Method 28 presents unique benefits in the anti-gallant coating process that have not previously been addressed. First, the method presented does not require masking. Currently, masking in anti-gallant coating processes is more time, energy and money consuming than applying the anti-gallant coating itself. The use of the ultrasonic spray system eliminates the need for masking because of its high accuracy and precision. Additionally, the use of a robotic arm or other manipulation device allows for higher precision and repeatability than using a human hand to apply the coating. Moreover, the coating that is applied to the substrate is uniform in thickness, and can be applied very thinly to materials on which a thick coating is not desired.
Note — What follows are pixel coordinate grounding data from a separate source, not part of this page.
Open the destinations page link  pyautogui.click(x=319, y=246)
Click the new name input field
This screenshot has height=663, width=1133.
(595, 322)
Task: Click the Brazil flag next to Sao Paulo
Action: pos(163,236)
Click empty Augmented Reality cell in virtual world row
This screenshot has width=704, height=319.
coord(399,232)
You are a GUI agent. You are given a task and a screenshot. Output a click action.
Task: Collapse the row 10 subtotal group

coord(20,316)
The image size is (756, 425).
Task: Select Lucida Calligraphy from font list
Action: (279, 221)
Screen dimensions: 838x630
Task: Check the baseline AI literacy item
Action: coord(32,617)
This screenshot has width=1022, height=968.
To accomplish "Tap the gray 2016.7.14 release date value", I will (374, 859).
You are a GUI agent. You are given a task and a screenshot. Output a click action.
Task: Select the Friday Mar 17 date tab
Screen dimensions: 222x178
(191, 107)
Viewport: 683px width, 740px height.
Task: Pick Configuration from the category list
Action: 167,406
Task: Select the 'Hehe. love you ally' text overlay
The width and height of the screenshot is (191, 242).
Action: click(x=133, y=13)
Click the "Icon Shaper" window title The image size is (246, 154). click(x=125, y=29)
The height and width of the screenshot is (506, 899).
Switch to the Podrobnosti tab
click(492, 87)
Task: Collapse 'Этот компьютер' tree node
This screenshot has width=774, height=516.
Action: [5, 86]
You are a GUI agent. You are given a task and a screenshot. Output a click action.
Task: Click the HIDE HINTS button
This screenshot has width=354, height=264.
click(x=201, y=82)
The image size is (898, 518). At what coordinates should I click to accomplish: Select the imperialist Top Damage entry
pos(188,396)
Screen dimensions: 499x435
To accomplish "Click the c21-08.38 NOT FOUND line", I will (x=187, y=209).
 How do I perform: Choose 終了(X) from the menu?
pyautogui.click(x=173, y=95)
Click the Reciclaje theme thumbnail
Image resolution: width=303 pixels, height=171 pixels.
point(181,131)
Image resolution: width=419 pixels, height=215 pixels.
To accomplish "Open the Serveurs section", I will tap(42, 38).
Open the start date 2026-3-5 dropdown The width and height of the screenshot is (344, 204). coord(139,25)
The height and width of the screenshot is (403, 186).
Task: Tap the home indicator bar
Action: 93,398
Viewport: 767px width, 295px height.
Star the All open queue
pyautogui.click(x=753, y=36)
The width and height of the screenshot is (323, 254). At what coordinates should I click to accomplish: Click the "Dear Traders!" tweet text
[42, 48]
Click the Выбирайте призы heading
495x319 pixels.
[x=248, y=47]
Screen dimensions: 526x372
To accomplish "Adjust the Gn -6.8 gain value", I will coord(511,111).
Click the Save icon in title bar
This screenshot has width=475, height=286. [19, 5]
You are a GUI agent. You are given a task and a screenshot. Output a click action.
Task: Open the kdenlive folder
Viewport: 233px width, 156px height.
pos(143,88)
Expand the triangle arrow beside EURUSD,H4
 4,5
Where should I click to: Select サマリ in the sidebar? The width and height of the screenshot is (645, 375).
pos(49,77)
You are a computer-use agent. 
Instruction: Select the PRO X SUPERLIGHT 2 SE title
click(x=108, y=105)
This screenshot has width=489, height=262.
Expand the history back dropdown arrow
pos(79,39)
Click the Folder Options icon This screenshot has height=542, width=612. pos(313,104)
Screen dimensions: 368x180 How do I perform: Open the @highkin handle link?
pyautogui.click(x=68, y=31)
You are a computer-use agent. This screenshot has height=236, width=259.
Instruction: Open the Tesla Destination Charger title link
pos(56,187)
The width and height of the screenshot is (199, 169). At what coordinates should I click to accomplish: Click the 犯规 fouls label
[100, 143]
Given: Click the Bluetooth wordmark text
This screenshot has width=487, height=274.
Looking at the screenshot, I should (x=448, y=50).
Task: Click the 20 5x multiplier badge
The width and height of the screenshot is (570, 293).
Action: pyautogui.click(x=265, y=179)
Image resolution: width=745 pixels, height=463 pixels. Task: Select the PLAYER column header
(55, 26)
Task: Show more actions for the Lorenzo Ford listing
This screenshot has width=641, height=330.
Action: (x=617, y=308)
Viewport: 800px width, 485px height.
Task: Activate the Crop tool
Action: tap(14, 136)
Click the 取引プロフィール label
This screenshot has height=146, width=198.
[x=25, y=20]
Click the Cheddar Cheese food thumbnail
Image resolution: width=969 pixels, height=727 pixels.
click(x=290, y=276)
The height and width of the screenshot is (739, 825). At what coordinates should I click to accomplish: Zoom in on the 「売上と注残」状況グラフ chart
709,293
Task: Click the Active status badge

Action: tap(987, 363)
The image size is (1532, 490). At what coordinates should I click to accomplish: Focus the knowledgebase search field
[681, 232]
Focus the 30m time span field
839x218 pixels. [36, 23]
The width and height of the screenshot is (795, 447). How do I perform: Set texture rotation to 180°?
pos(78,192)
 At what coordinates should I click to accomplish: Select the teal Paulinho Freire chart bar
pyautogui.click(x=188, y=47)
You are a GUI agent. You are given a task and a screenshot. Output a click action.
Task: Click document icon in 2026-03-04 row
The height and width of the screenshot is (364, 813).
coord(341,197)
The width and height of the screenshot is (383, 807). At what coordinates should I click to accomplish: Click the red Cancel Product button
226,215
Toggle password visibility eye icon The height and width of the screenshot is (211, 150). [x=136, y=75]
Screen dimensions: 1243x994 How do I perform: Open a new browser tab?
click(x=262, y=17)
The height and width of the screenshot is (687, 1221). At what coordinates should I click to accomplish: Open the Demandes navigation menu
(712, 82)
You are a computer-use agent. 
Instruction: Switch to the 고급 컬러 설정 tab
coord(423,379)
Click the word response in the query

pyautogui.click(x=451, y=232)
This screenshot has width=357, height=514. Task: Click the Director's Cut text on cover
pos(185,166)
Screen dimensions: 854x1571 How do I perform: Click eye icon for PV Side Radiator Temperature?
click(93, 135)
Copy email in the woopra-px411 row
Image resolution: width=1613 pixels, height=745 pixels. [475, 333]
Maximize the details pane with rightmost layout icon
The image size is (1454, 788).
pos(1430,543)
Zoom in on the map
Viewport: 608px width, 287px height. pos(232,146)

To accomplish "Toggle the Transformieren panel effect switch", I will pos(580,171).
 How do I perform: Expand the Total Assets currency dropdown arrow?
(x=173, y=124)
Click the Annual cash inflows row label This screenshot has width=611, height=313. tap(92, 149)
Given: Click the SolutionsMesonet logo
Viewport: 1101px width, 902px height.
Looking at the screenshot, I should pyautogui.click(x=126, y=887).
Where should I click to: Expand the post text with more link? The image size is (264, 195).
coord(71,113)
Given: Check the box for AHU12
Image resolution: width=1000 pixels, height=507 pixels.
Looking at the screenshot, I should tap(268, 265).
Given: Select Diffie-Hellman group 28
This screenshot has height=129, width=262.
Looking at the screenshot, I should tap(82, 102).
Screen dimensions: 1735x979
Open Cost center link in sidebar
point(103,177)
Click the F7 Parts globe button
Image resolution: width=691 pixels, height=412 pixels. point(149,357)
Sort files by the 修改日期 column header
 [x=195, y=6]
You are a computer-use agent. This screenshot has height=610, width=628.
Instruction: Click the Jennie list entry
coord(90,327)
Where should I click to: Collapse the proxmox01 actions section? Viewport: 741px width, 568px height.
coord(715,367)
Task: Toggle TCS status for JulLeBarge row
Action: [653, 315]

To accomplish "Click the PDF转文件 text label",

Finally, the use of a quiet environment in which there is no aerosol waste is an environmental improvement.
Therefore, it is intended that the invention not be limited to the particular embodiment(s) disclosed, but that the invention will include all embodiments falling within the scope of the appended claims.

Claims

A method for applying anti-gallant coating to a part, the method comprising:
positioning a part to receive anti-gallant material dispensed by an ultrasonic sprayer (16) attached to a precise manipulation device (12); and

moving the ultrasonic sprayer (16) with the precise manipulation device (12) according to a spray path with a positional accuracy within a range of 10 µm to 0.1 mm; and

spraying the anti-gallant material out of the ultrasonic sprayer (16) while moving the ultrasonic sprayer (16) to form an anti-gallant coating on a portion of the part defined by the spray path.
The method of claim 1, and further comprising:
loading instructions in a controller (22), wherein the instructions specify movement of the precise manipulation device (12) and spraying of the ultrasonic sprayer (16), and wherein the instructions define the spray path; and

executing the instructions in the controller (22) to control movement of the precise manipulation device (12) and operation of the ultrasonic sprayer (16) to spray anti-gallant material onto a defined area or areas of the part.
The method of claim 2, wherein the controller controls the precise manipulation device (12) and the ultrasonic sprayer (16) to produce a coating with substantially no feathering.
The method of claim 1, and further comprising spraying the anti-gallant material onto the part in an environment without a fan or vacuum.
A system (10) for applying anti-gallant coating to a part, the system comprising:
a container (14) for holding a supply of anti-gallant material;

an ultrasonic nozzle (16) connected to the container (14) that dispenses the anti-gallant material; and

a precise manipulation device (12) that moves the ultrasonic nozzle (16) with respect to a part along a spray path with a positional accuracy within a range of 10 µm to 0.1 mm to deposit an anti-gallant coating on a defined area or areas of the part.
The system of claim 5, further comprising a controller (22) containing a memory configured to store and deliver instructions, wherein the instructions specify movement of the precise manipulation device (12) and spraying of anti-gallant material by the ultrasonic nozzle (16).
The system of claim 6, wherein the controller (22) controls the precise manipulation device (12) and the ultrasonic nozzle (16) to produce the anti-gallant coating with substantially no feathering.
The system of any of claims 5 to 7, wherein the ultrasonic nozzle (16) is configured to spray anti-gallant material onto the part in an environment without a fan or vacuum.
The method or system of any preceding claim, wherein the precise manipulation device (12) comprises at least one of a robotic arm (12) or a computer numerical control.
The method or system of any preceding claim, wherein the ultrasonic nozzle (16) is configured to adjust spray of the anti-gallant material within a spray width of 1.78 mm to 25 mm.